Summers' jazz credentials go back further than his more famous association with Sting. Some of his earliest work was on the British jazz scene, and his love of Monk stretches back to his teens. Which is handy, because Monk's music refers to the popular song and stride piano, but is in a genre all of its own and should be handled with extreme care. Inside those quirky, fragile tunes there's a foundation of granite, protecting its integrity from the casual reworking. The odd chord extensions and rhythmic displacements work like a pinball table, battering soloists around before dropping them back into the slot from which they came. Yet if you're a good musician, Monk can make you sound better than ever.
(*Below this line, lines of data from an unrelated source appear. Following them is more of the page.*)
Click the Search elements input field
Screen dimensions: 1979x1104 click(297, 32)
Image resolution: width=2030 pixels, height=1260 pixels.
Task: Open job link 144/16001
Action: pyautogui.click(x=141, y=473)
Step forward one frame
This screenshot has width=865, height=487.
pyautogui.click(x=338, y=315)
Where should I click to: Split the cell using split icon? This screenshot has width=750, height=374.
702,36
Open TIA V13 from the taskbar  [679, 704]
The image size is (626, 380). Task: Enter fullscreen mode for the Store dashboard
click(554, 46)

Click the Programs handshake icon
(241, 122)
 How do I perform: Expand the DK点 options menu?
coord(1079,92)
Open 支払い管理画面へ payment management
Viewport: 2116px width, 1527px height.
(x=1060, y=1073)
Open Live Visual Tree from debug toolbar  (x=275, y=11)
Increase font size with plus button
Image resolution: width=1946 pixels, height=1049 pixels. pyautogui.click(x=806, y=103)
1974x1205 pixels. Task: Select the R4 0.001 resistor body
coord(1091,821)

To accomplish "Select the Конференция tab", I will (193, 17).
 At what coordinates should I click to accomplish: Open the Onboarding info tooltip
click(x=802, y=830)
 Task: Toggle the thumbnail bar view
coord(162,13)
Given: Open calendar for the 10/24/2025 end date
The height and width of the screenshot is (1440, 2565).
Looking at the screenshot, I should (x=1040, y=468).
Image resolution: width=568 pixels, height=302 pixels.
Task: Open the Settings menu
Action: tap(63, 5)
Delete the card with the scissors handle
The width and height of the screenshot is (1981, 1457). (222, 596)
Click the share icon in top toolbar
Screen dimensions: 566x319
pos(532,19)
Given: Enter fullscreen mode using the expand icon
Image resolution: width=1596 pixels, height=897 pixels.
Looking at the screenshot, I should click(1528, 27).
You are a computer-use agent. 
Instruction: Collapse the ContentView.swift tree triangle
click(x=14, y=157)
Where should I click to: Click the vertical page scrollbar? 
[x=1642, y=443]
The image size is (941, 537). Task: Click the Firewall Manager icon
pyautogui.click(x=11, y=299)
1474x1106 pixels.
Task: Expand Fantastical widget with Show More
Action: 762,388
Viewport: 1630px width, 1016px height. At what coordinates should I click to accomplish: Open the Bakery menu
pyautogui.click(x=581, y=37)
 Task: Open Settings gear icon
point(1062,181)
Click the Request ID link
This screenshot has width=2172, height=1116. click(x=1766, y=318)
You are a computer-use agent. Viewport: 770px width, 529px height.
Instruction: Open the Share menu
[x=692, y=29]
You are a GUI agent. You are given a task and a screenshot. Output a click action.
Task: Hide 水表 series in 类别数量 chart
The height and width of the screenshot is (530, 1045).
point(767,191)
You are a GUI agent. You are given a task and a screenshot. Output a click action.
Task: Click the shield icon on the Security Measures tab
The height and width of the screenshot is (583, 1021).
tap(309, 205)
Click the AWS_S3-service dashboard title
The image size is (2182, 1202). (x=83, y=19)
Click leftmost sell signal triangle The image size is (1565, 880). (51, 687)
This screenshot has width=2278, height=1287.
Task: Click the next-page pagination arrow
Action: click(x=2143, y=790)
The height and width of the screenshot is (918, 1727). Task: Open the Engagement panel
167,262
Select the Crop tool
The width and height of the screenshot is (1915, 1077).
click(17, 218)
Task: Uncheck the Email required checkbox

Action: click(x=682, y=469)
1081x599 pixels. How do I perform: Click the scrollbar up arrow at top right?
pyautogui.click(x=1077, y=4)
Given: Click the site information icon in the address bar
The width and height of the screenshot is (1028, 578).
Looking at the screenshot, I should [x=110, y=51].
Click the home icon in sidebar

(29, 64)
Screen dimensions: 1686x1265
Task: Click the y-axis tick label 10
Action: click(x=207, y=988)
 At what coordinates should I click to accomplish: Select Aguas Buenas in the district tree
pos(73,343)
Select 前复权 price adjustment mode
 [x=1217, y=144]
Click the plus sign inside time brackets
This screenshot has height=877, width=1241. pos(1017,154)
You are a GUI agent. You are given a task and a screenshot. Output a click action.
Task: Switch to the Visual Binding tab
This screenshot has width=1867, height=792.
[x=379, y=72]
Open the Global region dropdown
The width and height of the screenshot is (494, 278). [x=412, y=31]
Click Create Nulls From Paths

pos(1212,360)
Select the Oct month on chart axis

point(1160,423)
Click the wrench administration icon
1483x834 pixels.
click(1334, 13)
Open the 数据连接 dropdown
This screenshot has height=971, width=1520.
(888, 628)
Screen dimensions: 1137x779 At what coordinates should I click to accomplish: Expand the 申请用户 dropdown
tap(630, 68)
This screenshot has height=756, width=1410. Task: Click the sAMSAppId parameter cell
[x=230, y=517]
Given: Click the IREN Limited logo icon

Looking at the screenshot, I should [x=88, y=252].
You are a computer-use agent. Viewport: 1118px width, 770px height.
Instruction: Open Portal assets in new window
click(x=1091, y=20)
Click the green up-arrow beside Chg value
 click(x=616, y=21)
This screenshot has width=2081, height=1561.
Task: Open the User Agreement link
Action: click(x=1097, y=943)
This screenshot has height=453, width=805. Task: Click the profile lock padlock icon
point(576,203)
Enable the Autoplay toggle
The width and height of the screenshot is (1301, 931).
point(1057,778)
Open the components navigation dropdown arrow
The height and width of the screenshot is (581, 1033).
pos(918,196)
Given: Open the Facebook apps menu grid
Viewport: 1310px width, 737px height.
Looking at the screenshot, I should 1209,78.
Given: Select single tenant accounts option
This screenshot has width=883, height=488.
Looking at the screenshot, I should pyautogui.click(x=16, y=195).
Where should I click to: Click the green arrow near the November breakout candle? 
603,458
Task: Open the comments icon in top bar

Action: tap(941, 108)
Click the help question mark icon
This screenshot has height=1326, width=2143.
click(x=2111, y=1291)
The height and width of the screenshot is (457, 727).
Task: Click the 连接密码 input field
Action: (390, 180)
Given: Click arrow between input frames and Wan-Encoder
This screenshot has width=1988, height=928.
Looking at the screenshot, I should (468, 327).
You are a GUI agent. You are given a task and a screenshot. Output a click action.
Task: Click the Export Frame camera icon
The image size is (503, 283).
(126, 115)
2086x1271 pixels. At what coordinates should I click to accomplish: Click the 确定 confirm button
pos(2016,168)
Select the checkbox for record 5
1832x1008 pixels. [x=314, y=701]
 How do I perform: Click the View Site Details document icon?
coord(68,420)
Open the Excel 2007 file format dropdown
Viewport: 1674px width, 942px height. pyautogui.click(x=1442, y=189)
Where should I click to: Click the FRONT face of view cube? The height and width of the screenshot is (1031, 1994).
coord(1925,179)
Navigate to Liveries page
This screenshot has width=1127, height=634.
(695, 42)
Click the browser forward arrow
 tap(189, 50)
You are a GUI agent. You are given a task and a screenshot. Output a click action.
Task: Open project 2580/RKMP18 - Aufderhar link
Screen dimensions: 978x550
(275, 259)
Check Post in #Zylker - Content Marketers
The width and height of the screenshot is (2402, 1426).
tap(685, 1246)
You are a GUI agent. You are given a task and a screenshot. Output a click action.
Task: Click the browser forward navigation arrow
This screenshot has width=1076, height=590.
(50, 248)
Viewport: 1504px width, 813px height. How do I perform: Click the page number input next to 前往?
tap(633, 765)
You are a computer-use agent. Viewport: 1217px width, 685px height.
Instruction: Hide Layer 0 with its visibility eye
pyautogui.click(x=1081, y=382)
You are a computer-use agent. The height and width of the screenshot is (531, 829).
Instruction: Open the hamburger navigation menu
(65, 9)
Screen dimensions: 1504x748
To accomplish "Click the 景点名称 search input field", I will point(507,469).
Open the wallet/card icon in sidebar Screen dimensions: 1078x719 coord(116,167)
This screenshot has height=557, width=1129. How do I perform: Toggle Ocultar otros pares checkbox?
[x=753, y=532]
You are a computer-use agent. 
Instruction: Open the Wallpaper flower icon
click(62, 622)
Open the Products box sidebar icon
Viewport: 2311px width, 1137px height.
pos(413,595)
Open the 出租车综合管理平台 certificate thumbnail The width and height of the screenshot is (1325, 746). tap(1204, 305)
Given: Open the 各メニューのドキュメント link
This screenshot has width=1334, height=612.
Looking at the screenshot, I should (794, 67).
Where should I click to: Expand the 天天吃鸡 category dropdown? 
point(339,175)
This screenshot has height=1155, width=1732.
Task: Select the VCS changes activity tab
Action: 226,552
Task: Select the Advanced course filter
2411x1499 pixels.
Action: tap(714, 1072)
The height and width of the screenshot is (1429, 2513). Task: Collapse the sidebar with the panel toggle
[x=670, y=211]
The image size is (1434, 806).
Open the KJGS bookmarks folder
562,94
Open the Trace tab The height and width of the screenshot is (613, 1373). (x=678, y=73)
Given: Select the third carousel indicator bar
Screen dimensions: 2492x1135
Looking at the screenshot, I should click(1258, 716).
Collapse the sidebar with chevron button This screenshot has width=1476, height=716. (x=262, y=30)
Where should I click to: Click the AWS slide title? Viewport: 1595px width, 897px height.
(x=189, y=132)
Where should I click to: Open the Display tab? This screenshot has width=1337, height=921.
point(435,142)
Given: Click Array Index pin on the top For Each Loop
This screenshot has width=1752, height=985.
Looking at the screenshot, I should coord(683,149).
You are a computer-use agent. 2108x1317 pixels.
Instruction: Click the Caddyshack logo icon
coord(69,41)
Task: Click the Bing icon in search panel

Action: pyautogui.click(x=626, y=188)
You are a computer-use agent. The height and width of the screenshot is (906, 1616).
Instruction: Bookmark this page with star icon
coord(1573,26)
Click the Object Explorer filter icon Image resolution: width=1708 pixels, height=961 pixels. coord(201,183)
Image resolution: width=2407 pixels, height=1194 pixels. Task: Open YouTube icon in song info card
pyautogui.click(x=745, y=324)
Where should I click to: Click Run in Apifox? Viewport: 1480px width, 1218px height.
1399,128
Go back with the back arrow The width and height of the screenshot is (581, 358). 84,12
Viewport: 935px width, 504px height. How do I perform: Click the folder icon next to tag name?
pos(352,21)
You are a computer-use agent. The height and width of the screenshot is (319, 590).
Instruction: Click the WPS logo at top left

Leading a penetrating trio, with Dave Carpenter on electric bass and Joel Taylor on drums, Summers presented an evening of Monk, original compositions and deadpan wit ("Sting sings on this track on the record. Sorry, you can't buy it as a single."). He chose the Monk tunes well. "Green Chimneys", normally one of Monk's lighter works, became something sinister, with creaky six-string electric bass and a tense guitar solo. There was a clever, funky "Bemsha Swing", a raucous and fuzzy "Hackensack" - Summers' contemporary jazz-rock articulation, containing echoes of John Scofield, bringing them both to life. At his best, Summers was measuring Monk's own musical ambushes with a bag of unexpected twists and turns of his own.
Aside from the strange "The Last Dance Of Mr X" (which sounded like a thrash version of an Italian wedding band), his own tunes worked less well. "Blues For Mr Snake" and "World Gone Strange" were very much fast- fingered "bloke-fusion", the action all at high speed and at the top of the neck.
Not every little thing they did was magic, but it was more than a capable performance. As Summers said, it was "great to be here. Much nicer than Ealing or Neasden or somewhere".